# Work instructions
Look below for the line that has "Kontakt (917, 92)". Set down the lines from there through the line that has "Yes (62, 2427)", exactly as written.

# Data section

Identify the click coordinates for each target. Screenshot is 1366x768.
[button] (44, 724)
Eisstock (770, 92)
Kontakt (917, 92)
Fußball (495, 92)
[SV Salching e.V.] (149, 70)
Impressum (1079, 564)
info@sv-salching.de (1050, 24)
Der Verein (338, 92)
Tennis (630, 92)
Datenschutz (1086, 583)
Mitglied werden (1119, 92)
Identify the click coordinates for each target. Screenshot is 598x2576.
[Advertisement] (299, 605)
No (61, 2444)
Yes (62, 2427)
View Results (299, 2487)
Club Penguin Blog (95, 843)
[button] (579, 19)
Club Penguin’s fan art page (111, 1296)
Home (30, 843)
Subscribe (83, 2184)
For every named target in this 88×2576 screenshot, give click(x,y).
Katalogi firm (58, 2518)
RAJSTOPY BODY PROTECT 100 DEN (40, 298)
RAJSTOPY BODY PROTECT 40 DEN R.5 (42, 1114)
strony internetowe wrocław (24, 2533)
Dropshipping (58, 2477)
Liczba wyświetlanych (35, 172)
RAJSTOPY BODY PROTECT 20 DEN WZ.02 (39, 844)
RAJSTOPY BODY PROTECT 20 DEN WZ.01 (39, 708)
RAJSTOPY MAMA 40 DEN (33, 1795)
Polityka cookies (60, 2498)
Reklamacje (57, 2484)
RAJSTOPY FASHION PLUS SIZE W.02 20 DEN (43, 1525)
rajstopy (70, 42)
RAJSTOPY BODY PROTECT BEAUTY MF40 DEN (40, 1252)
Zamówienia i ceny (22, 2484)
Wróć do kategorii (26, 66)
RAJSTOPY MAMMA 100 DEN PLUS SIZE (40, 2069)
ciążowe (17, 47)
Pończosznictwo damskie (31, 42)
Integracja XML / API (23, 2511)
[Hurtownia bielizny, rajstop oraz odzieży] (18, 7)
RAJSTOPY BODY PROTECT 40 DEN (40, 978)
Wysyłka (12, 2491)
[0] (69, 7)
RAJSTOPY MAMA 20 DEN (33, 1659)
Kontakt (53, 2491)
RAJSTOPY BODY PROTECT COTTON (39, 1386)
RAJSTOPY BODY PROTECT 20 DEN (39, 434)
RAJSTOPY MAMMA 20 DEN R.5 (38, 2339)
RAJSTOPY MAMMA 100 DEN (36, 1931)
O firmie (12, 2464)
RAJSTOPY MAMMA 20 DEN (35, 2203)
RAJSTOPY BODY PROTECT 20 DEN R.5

# Answer to this task
Kontakt (917, 92)
Fußball (495, 92)
[SV Salching e.V.] (149, 70)
Impressum (1079, 564)
info@sv-salching.de (1050, 24)
Der Verein (338, 92)
Tennis (630, 92)
Datenschutz (1086, 583)
Mitglied werden (1119, 92)
Identify the click coordinates for each target. Screenshot is 598x2576.
[Advertisement] (299, 605)
No (61, 2444)
Yes (62, 2427)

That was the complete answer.